-------- Records shown
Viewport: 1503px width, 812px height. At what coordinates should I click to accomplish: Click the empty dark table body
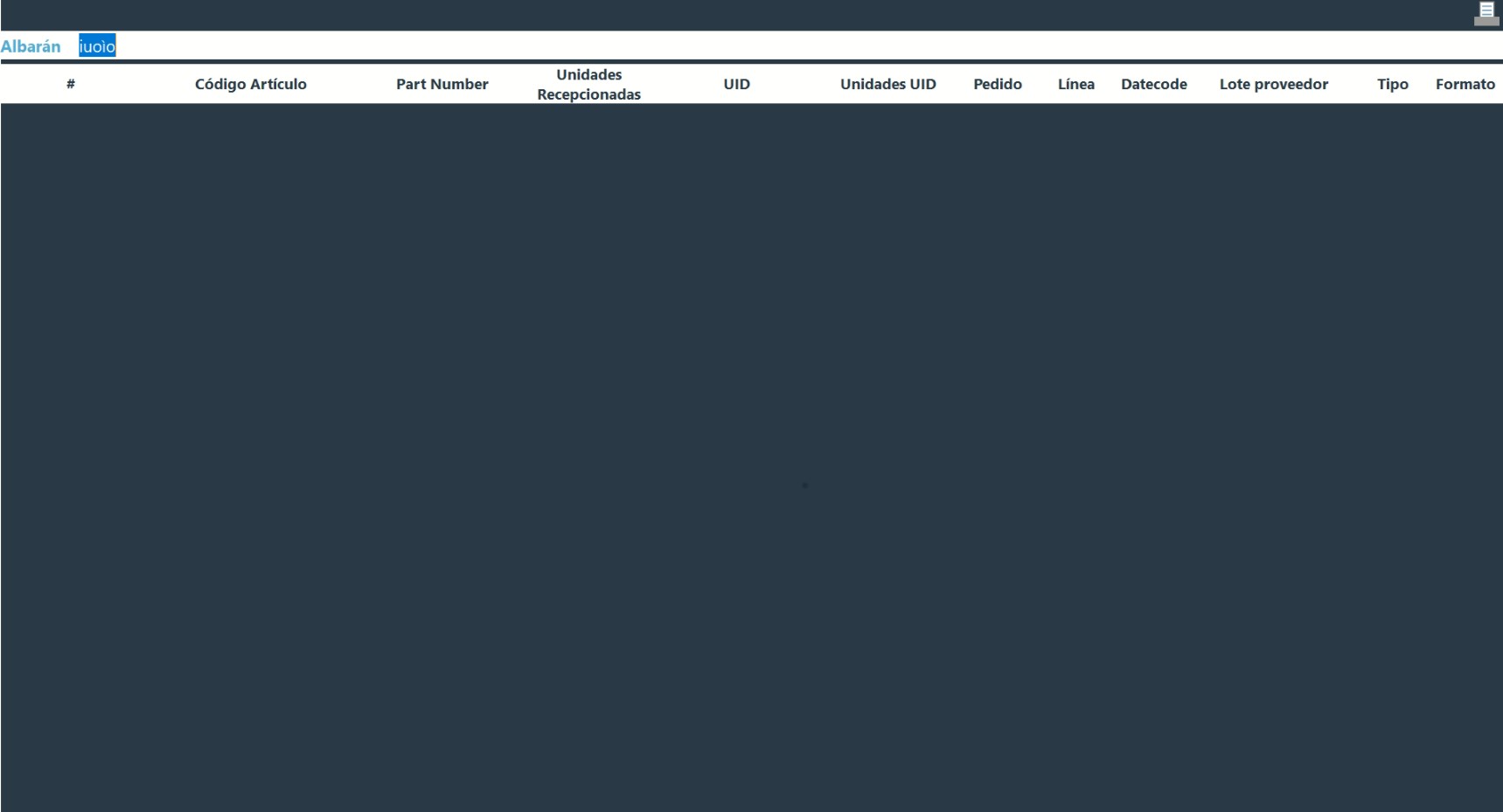coord(525,350)
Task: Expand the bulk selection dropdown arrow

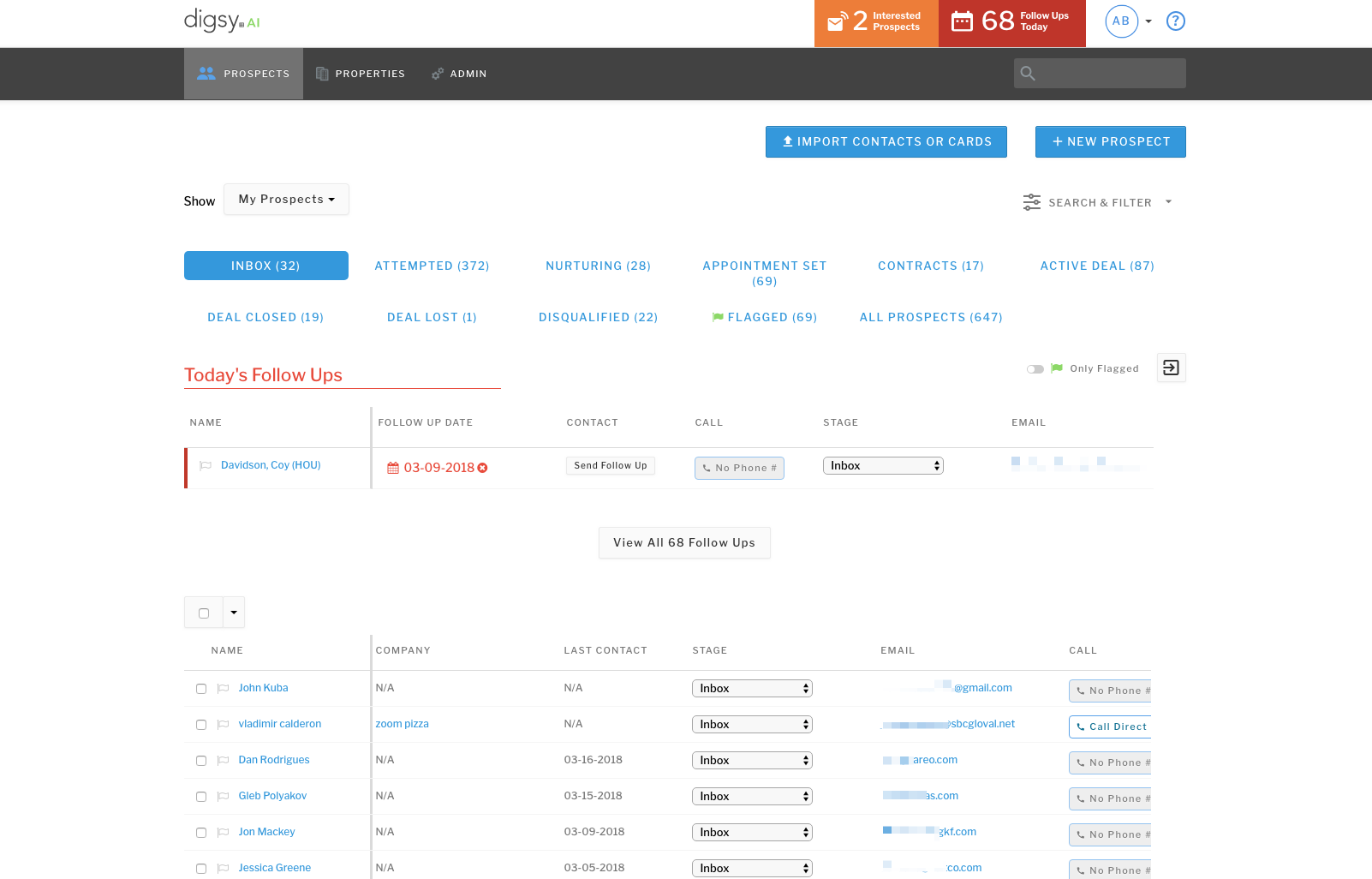Action: [234, 613]
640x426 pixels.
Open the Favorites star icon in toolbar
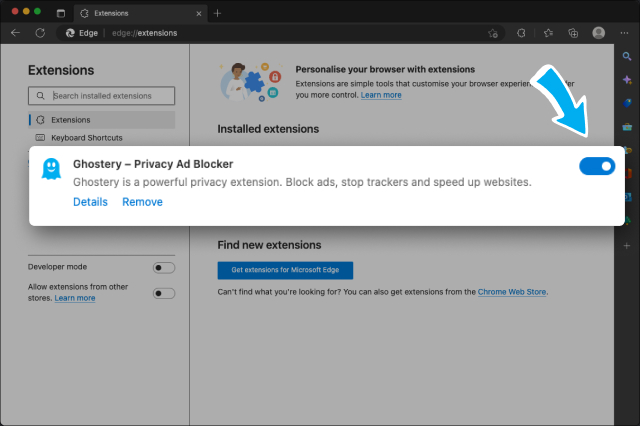point(548,32)
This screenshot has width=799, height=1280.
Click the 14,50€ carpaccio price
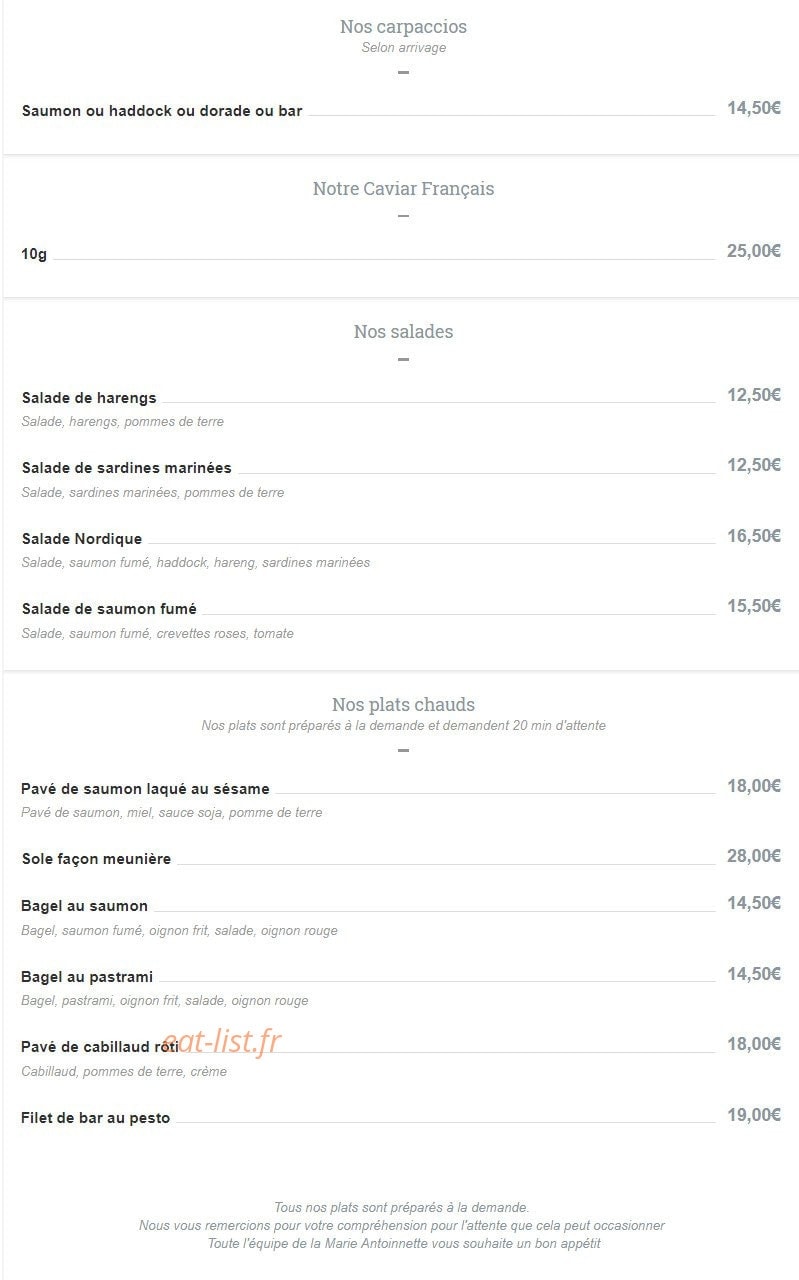point(754,108)
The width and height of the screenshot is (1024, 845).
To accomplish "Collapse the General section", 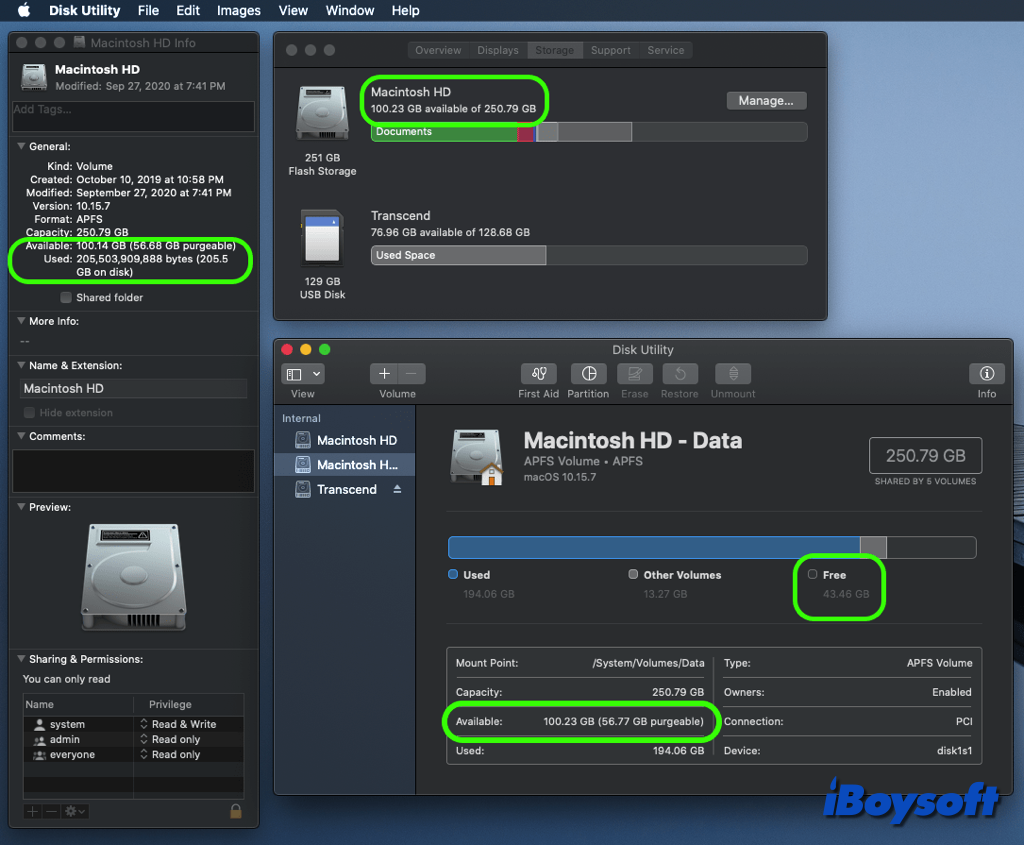I will [x=21, y=147].
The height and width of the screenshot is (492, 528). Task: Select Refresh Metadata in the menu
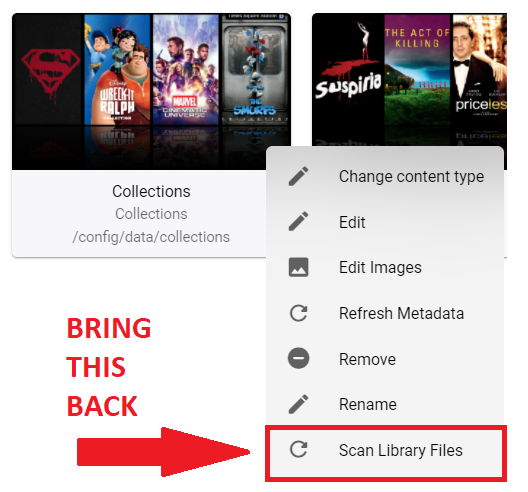pos(385,313)
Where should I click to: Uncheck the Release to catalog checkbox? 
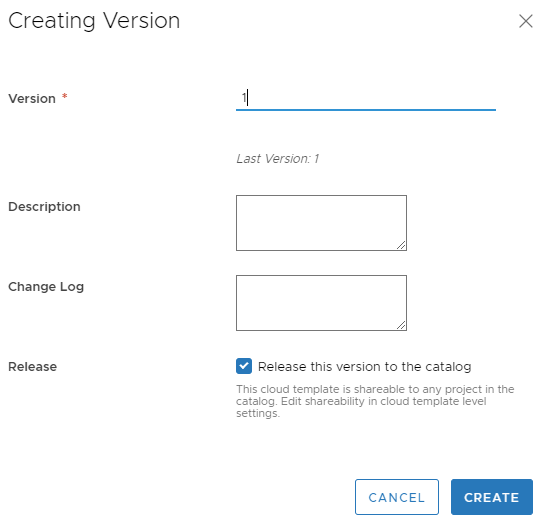tap(244, 366)
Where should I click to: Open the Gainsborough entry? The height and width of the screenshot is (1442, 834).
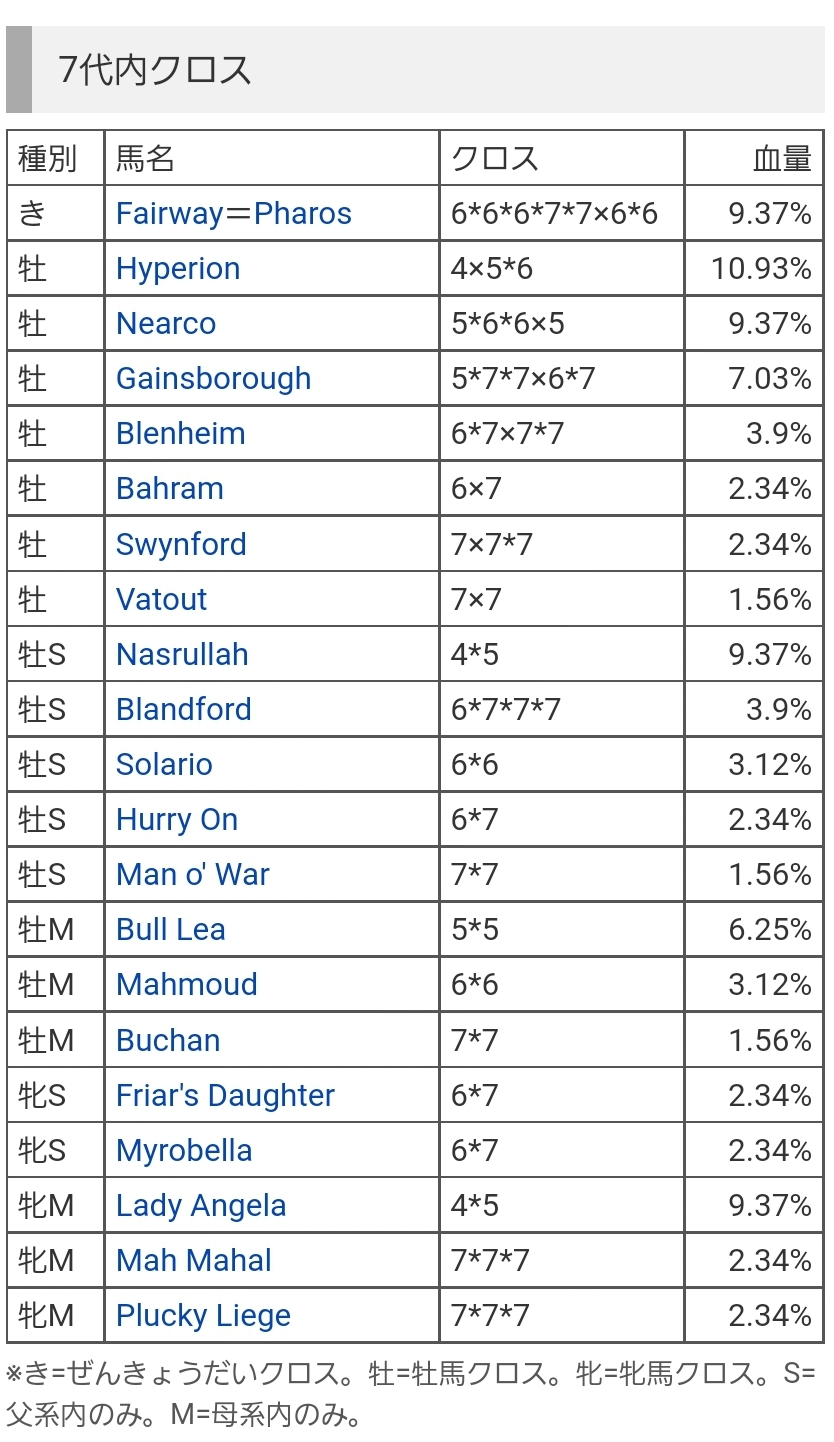(x=214, y=379)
----------------
Repeat the lines of the records verbatim, starting at the line containing "The height and width of the screenshot is (492, 528)." and stopping after the final line. Images stay out.

The height and width of the screenshot is (492, 528). Task: Select Refresh Metadata in the menu
pos(385,313)
Where should I click to: Uncheck the Release to catalog checkbox? 
tap(244, 366)
Where should I click to: Open the Gainsborough entry? The height and width of the screenshot is (1442, 834).
(x=214, y=379)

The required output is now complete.